Wir haben das V im Kaffeetal markiert – eine der bekanntesten Sehenswürdigkeiten Kolumbiens. Wir besichtigten eine Kaffeeplantage und lernten den Produktionsprozess kennen. Es stellte sich heraus, dass der Kaffee, den wir gewohnt sind zu trinken, minderwertig und geschmacklos ist. Hochwertiger Kaffee ist viel milder, weniger bitter und hat fruchtige Aromen. Ich persönlich bevorzuge aber immer noch bitteren und starken Kaffee. Wir besuchten den großen Vergnügungspark in Kolumbien. Ich überwand meine Höhenangst und fuhr mit den Kindern Achterbahn – ich schrie die ganze Fahrt über wie ein kleines Kind, und dann zwangen sie mich zu einer zweiten Fahrt. Was man nicht alles für die Kinder tut… Wir entspannten uns in heißen Quellen inmitten der Natur, neben einem spektakulären Wasserfall, und kehrten dann nach Hause zurück. Wir sind von unserer Erholungsreise zurück, und es ist schwer zu sagen, dass wir uns erholt haben… Von einem Moment auf den anderen änderte sich alles – Matty und Michael laufen lächelnd herum, und wir sehen traurig aus. Michael überraschte mich mit seinem ausgeprägten Zynismus, lachte mich aus und sagte diese Woche zu mir: Ich verstehe, dass es schwer für dich ist, aber hör auf, dich mit Unsinn abzugeben, du musst das als Chance sehen... Du hast Recht, du musst die verbleibende Zeit nutzen, aber diese Woche schien es, als ob mir die Welt etwas sagen wollte.

Zuerst war es das Auto – die letzten sechs Monate hatten wir ständig Angst, in einem Schlagloch stecken zu bleiben, aber es hat uns immer zuverlässig unterstützt. Auf unserer Reise diese Woche nahm es uns jede Last ab. Zuerst fing es an zu knallen, und das Geräusch wurde immer lauter. Wir ignorierten es elegant und drehten die Musik lauter… Dann sprang das Auto nicht mehr an, wir überbrückten es und fuhren weiter. Schließlich hatten wir einen Platten – sechs Stunden von zu Hause entfernt, mitten im Wald, auf einer holprigen Schotterpiste, eine halbe Stunde von der nächsten Stadt. Jedes Mal half uns der erste Einheimische, den wir in unserem holprigen Spanisch um Hilfe baten, sofort und ohne zu zögern aus der Patsche.

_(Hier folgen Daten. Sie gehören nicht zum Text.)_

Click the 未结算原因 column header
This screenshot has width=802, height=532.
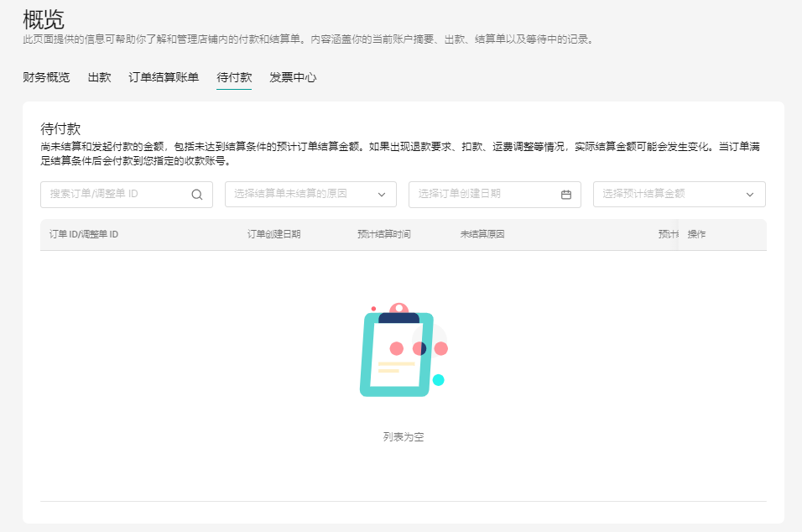click(482, 234)
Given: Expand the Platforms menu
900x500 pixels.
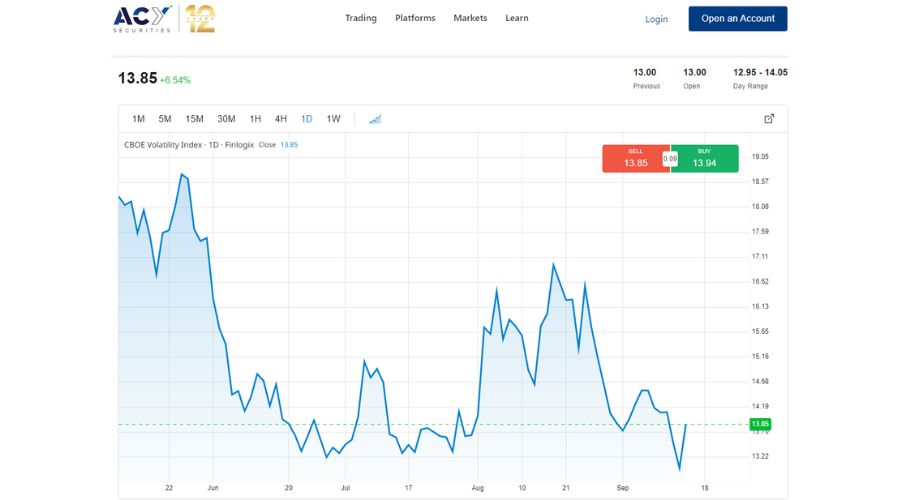Looking at the screenshot, I should click(415, 18).

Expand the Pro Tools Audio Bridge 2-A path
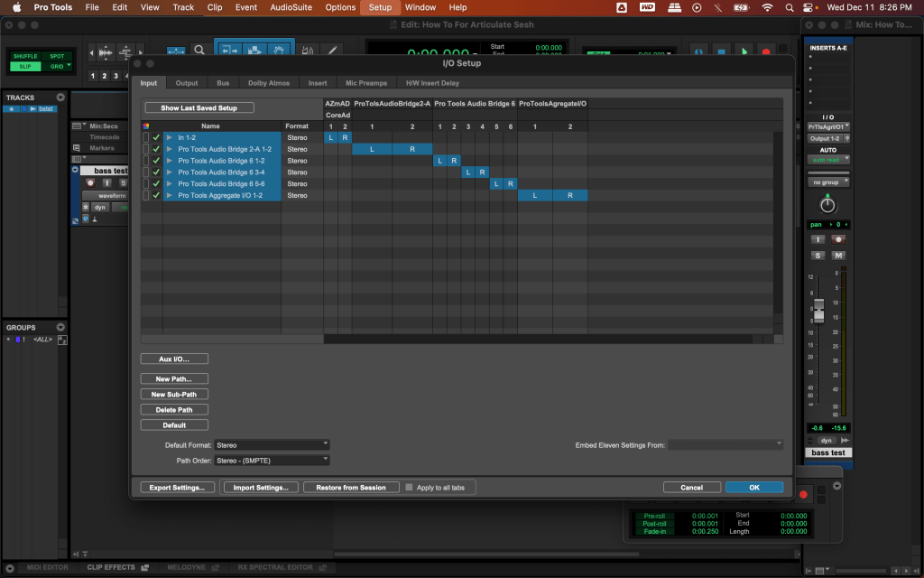click(169, 149)
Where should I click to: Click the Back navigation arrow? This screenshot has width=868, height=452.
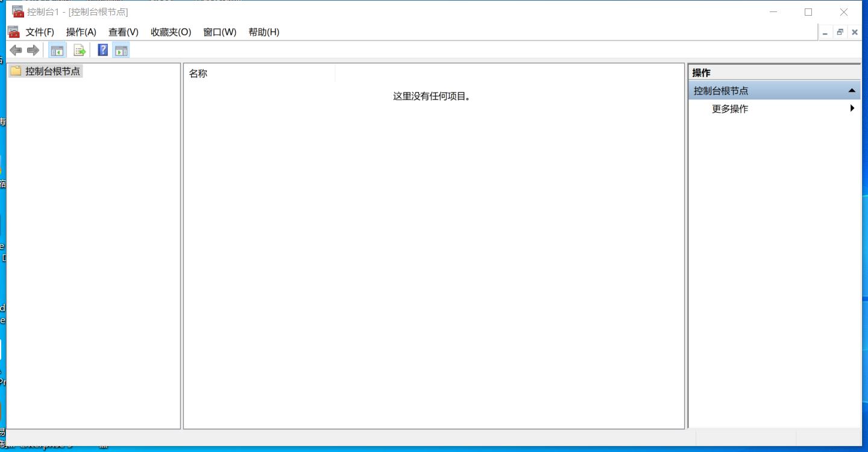tap(16, 50)
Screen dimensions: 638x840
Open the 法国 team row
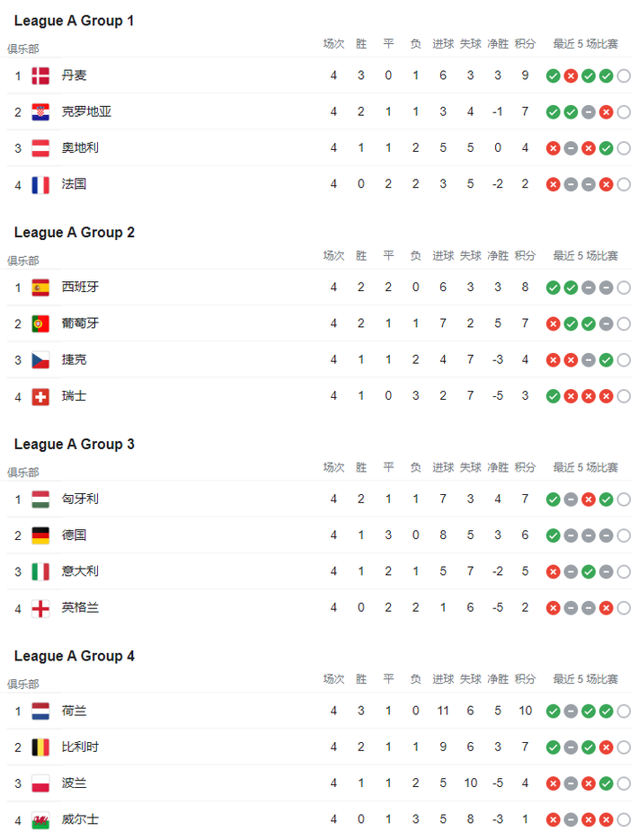[x=319, y=184]
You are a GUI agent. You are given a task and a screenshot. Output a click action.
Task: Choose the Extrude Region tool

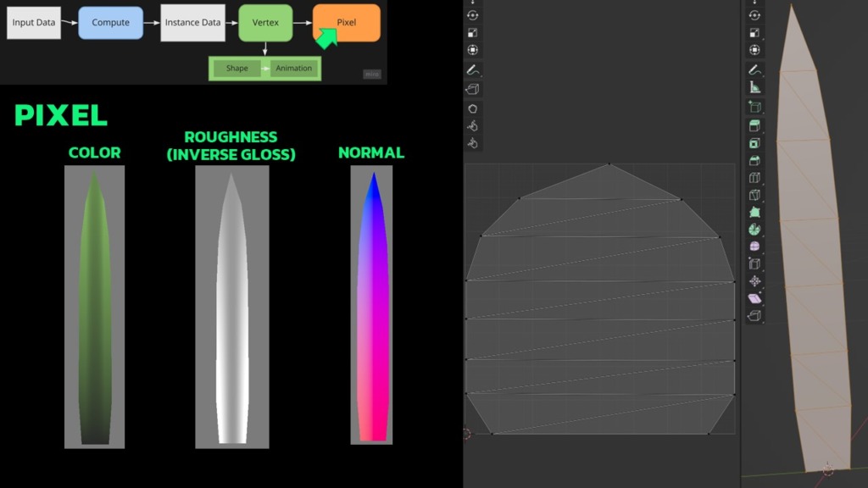[754, 125]

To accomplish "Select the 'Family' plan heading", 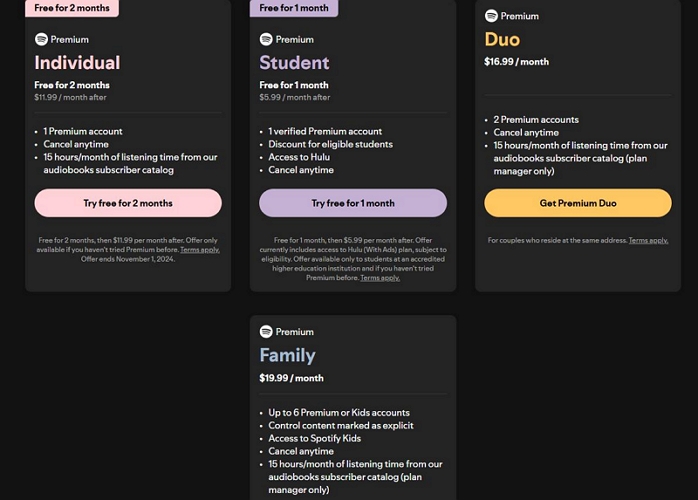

Dann kam der Workshop – mir wurde klar, dass ich mich mit dem Schach beeilen musste, wenn ich vor der Abreise der anderen fertig werden wollte. Ich schrieb der Workshop-Leiterin, dass ich diese Woche jeden Tag kommen wollte, da ich bald abreisen würde. Sie antwortete mir einige Stunden lang nicht und fügte mich dann einer neuen WhatsApp-Gruppe mit allen 150 Workshop-Teilnehmern hinzu. Dort schrieb sie, dass ihr Vater, der den Workshop gegründet und die letzten 30 Jahre dort gearbeitet hatte, verstorben war. Ich hatte ihn vor etwa einem Monat getroffen; er hatte einen Schlaganfall erlitten und wollte den Workshop wohl noch ein letztes Mal erleben. Er ging zu den Teilnehmern, gab in gebrochenem Englisch Kommentare ab, reparierte ein paar Maschinen und ging wieder. Ich unterhielt mich kurz mit seinem Sohn, den ich am ersten Tag meines Besuchs im Workshop kennengelernt hatte. Er war also extra wegen des Schlaganfalls seines Vaters gekommen und nun auch zur Beerdigung. Heute lebt er mit seiner Frau auf Hawaii. Er erzählte mir ein wenig über das Leben dort, mitten im Pazifik.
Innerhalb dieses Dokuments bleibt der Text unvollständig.